*課題:* 提供テキストで取り上げられている記事は、財務省の広報誌『ファイナンス』の何年何月号に掲載されていましたか。

══ 提供テキスト ══

日本の博物館は世界を目指すべきなのか?

財務省の広報誌『ファイナンス』2022年3月号に「日本の美術館・博物館の発展に向けて」という記事が掲載されていました。「経済トレンド」を取り上げた見開き2ページの連載記事のようです。

www.mof.go.jp

短い記事ですが、いろいろ気になるところがあったので、検討していきたいと思います。

日本の美術館・博物館の現状?

この記事では「The Art Newspaper」誌が調査した『世界で最も来場者数の多かった展覧会ランキング(2019年)』と、『世界で最も来場者数の多かった美術館・博物館ランキング(2019年)』の結果をもとに、「日本は『来場者数の多かった展覧会ランキング』の常連なのに『年間の来場者数ランキング』に入ることができないのは、企画展が行われていない時に来場者が少ない=常設展を目当てに来館する人が少ないからだ」と分析しています。

国際的に見れば日本は美術館・博物館を利用する人が多い国であるようです。ですが、その利用者の多くは新聞社等が主催する「企画展」を目当てに施設を訪れている人たちのようです。

民間企業が企画した展覧会に人が集まっても、美術館・博物館が収集した資料を展示する常設展に人が入らない現状について、記事では「日本の美術館・博物館が法律で求められた役割を果たせているとは言い難い」と指摘し、改善策として「美術館・博物館が作品の収集活動を強化して、常設作品を充実させること」を提案しています。

 

(参考)ARTnews JAPANの「ルーブルが世界一を死守~2021年の美術館入館者数ランキング、英紙が発表」という記事に2021年版の入場者数ランキングと2019年の「1日あたり入場者数で世界トップ20に入った日本での展覧会」のデータが掲載されています。

この記事で言いたいことは何か?

記事の主題を私なりに整理すると、

  • 日本人は美術展を好んで鑑賞するが、日本の美術館・博物館は『世界で最も来場者数の多かった美術館・博物館ランキング』にランクインできていないのは、企画展が行われていない期間に集客できていないからである
  • 他所から借りてきた作品を展示している企画展に人が集まり、博物館の資料が展示されている常設展に人が入らないのは「所蔵品に魅力がないから」
  • 美術品の「公的購入」と企業や美術コレクターからの「寄贈」で魅力的な所蔵品を増やし、広報活動に力を入れれば常設展の来場者が増える
  • 来場者を増加させれば日本の美術館・博物館も世界的観光地にできる

といったことが挙げられそうですが、本当にこれが日本の美術館・博物館の「発展に必要な施策」と言えるのでしょうか?

記事のタイトルに異議あり

タイトルでは「日本の美術館・博物館の発展」とありますが、記事を読むと「世界との比較」や「集客力をもった大型企画展」の話題が中心です。そのため、この記事が対象としている「日本の美術館・博物館」とは、東京か大都市に所在する国立博物館および大型施設であることが推定されます。

═══
══ 提供された行 ══

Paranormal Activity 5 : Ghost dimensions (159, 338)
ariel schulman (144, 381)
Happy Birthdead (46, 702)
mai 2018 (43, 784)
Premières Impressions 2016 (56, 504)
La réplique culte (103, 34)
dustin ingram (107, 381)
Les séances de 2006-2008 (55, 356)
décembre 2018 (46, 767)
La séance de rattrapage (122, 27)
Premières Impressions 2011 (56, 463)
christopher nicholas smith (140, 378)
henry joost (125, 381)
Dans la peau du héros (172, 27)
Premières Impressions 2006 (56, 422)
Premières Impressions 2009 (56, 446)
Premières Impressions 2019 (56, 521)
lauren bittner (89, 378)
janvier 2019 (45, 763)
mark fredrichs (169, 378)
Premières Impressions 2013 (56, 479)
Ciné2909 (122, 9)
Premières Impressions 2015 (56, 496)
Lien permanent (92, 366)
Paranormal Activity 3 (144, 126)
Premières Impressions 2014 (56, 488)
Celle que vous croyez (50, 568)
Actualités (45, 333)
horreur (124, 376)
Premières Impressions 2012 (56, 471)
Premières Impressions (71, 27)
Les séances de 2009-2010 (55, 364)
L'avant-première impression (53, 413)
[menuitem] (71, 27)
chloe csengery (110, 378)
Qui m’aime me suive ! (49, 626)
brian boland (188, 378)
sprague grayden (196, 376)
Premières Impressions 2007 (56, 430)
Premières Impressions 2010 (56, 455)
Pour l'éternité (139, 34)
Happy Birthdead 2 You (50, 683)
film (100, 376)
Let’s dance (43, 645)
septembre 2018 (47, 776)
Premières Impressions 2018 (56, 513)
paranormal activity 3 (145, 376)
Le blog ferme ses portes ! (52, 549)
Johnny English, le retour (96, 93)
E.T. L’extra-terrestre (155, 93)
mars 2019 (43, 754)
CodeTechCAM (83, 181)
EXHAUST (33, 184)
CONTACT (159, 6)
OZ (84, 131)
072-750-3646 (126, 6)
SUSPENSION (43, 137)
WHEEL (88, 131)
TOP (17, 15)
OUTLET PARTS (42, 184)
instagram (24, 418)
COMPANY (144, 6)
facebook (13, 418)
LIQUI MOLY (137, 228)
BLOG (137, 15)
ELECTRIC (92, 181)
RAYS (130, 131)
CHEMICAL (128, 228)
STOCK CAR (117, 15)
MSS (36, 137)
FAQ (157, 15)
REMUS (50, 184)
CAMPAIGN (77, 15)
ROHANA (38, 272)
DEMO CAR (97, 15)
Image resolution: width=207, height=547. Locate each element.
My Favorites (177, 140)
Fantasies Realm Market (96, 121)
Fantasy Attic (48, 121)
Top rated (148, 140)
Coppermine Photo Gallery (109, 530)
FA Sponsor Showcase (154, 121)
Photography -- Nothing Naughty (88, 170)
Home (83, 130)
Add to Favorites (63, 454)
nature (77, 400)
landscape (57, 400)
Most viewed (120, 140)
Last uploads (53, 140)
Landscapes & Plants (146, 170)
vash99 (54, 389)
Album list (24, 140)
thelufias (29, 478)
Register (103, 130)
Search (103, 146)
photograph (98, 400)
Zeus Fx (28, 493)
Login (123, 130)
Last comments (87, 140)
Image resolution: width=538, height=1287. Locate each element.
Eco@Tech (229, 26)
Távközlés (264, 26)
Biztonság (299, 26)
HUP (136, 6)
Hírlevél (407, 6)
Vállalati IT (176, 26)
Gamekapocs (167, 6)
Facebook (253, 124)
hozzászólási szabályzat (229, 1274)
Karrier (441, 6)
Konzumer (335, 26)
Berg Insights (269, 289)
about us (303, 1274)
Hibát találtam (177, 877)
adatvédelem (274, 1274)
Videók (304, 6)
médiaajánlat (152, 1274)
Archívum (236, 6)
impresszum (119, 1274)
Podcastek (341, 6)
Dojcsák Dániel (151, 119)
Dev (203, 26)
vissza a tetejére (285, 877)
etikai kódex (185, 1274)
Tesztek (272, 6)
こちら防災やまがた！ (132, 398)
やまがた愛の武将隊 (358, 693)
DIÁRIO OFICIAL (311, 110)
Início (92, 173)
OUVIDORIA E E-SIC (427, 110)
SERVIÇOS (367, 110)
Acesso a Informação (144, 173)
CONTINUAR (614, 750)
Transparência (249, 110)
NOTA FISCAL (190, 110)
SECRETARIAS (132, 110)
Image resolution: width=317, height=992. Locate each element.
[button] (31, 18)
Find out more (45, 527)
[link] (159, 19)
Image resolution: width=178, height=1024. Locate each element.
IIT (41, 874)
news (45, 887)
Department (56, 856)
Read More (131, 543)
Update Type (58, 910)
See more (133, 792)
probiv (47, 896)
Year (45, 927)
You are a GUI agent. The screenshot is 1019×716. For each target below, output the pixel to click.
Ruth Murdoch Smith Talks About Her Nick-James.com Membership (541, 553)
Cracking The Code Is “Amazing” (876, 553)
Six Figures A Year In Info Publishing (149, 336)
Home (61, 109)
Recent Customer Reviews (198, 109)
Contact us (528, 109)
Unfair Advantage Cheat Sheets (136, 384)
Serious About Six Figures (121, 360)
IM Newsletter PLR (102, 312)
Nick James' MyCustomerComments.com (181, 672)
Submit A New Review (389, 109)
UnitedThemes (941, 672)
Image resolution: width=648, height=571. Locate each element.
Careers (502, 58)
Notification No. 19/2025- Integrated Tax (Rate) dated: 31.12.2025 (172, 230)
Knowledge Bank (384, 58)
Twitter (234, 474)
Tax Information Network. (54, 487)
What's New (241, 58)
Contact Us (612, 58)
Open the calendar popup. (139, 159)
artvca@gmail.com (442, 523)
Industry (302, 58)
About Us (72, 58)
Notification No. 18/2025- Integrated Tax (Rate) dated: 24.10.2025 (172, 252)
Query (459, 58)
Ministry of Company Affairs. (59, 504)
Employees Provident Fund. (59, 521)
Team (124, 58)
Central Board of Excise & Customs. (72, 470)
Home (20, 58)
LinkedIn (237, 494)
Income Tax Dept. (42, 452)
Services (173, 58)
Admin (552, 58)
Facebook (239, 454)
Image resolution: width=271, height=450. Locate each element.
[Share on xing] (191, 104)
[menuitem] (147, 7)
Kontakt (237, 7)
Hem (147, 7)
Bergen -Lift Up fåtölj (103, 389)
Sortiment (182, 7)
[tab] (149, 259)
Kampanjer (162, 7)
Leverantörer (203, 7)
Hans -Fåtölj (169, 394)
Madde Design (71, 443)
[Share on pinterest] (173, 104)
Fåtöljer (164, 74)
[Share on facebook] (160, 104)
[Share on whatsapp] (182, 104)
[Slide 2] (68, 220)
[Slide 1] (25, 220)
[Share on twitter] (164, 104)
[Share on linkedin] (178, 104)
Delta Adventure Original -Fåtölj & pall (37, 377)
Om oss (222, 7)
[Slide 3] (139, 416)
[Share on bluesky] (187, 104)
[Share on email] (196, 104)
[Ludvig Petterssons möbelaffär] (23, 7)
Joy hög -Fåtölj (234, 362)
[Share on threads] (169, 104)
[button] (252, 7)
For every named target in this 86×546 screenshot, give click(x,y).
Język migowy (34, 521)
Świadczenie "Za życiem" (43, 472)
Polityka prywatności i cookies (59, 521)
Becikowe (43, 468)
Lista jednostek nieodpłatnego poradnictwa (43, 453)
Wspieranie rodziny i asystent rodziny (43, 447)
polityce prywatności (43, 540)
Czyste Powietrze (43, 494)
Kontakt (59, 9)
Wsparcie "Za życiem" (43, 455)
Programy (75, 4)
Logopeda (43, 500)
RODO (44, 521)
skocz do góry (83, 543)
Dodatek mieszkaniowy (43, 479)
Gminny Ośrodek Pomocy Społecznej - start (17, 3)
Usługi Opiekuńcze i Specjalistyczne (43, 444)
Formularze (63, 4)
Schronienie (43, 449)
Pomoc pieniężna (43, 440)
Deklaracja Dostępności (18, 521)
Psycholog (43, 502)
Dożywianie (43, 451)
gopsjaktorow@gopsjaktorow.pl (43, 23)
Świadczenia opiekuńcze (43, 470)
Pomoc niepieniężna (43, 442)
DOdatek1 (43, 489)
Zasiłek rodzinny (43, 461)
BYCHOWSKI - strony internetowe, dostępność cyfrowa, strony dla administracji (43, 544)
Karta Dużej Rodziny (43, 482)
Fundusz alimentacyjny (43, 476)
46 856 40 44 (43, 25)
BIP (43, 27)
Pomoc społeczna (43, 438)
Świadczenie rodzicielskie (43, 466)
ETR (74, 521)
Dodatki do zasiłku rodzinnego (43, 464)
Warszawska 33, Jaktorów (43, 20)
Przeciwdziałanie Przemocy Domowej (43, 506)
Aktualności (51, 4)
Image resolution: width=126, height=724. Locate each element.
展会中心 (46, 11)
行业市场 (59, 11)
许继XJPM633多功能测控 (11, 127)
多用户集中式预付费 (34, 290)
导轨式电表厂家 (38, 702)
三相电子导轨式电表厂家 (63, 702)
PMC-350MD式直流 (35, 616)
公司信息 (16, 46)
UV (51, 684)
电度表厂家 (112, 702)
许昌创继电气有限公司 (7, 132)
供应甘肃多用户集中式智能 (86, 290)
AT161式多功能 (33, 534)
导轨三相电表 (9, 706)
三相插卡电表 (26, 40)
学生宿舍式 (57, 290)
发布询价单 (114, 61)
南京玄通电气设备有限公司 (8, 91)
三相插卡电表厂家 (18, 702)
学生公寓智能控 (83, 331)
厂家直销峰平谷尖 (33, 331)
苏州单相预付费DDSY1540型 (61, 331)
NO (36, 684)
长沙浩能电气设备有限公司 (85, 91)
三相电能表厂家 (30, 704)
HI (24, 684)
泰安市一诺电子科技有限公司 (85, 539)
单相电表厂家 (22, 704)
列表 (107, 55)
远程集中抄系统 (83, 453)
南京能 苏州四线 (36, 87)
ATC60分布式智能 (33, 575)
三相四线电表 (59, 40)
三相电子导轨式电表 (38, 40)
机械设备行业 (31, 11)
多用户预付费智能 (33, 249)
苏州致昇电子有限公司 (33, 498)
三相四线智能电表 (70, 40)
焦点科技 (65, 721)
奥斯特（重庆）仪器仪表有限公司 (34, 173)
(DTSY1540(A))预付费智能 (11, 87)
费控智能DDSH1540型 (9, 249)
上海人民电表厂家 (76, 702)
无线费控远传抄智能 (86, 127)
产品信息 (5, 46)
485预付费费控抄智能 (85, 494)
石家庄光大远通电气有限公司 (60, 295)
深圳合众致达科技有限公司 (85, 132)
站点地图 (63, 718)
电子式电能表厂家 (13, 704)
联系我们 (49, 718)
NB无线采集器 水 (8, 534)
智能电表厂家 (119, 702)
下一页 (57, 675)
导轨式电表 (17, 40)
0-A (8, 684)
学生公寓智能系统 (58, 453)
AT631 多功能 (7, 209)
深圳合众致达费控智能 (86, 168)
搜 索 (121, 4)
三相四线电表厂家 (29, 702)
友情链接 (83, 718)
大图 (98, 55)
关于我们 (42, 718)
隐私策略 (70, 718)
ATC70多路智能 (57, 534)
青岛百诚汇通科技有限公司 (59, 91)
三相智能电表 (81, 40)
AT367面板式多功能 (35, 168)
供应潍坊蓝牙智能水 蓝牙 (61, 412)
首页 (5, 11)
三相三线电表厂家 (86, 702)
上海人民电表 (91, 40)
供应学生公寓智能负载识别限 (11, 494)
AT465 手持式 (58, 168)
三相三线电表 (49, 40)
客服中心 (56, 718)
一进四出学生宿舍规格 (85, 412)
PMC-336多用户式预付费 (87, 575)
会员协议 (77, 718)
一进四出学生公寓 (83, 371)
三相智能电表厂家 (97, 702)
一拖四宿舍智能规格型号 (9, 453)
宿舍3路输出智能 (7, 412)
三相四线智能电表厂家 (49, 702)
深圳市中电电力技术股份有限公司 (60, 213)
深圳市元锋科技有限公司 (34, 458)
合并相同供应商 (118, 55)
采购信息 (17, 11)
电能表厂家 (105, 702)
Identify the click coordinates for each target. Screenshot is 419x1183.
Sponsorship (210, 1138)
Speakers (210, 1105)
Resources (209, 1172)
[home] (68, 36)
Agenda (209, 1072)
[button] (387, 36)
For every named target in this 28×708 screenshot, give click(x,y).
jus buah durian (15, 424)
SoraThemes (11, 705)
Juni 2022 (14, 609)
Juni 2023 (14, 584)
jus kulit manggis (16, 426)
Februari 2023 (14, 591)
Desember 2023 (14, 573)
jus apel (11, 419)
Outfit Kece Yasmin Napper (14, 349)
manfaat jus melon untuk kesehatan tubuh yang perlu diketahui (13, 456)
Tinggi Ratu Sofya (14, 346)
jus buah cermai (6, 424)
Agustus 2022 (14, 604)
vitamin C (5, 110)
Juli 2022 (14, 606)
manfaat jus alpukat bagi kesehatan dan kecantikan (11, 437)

═══

*課題の結果:* 2022年3月号です。